[Stored data entries]
%%
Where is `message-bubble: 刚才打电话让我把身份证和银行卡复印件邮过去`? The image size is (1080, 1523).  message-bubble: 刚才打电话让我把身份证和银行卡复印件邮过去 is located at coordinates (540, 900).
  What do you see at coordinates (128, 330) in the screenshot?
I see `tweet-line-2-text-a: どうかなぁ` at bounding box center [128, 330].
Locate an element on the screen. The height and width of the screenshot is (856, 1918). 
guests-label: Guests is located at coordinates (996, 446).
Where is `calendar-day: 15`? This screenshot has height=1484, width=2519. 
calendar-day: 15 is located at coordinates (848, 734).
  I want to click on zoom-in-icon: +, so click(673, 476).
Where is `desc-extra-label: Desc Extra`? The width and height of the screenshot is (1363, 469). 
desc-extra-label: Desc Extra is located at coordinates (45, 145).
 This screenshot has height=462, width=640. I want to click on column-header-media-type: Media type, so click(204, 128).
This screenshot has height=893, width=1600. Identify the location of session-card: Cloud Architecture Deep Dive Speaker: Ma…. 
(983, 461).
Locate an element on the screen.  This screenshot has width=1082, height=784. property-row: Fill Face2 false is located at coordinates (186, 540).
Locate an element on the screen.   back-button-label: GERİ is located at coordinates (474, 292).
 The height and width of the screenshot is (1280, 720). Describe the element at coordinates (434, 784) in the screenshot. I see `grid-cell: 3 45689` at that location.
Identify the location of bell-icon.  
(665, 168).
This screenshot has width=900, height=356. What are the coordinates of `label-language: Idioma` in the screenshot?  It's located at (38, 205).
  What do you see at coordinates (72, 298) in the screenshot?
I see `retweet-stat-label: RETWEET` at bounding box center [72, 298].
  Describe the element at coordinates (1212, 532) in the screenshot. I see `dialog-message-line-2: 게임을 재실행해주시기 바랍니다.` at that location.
%%
* **Work to complete**: Render the lines from the start of the records up to and including the line containing "(665, 168)." as a Markdown table with the columns Row and Line, omitting any blank lines.

* **Solution for this exercise**:
| Row | Line |
|---|---|
| 1 | Where is `message-bubble: 刚才打电话让我把身份证和银行卡复印件邮过去`? The image size is (1080, 1523).  message-bubble: 刚才打电话让我把身份证和银行卡复印件邮过去 is located at coordinates (540, 900). |
| 2 |   What do you see at coordinates (128, 330) in the screenshot? |
| 3 | I see `tweet-line-2-text-a: どうかなぁ` at bounding box center [128, 330]. |
| 4 | Locate an element on the screen. The height and width of the screenshot is (856, 1918).  |
| 5 | guests-label: Guests is located at coordinates (996, 446). |
| 6 | Where is `calendar-day: 15`? This screenshot has height=1484, width=2519.  |
| 7 | calendar-day: 15 is located at coordinates (848, 734). |
| 8 |   I want to click on zoom-in-icon: +, so click(673, 476). |
| 9 | Where is `desc-extra-label: Desc Extra`? The width and height of the screenshot is (1363, 469).  |
| 10 | desc-extra-label: Desc Extra is located at coordinates (45, 145). |
| 11 |  This screenshot has height=462, width=640. I want to click on column-header-media-type: Media type, so click(204, 128). |
| 12 | This screenshot has height=893, width=1600. Identify the location of session-card: Cloud Architecture Deep Dive Speaker: Ma….  |
| 13 | (983, 461). |
| 14 | Locate an element on the screen.  This screenshot has width=1082, height=784. property-row: Fill Face2 false is located at coordinates (186, 540). |
| 15 | Locate an element on the screen.   back-button-label: GERİ is located at coordinates (474, 292). |
| 16 |  The height and width of the screenshot is (1280, 720). Describe the element at coordinates (434, 784) in the screenshot. I see `grid-cell: 3 45689` at that location. |
| 17 | Identify the location of bell-icon.   |
| 18 | (665, 168). |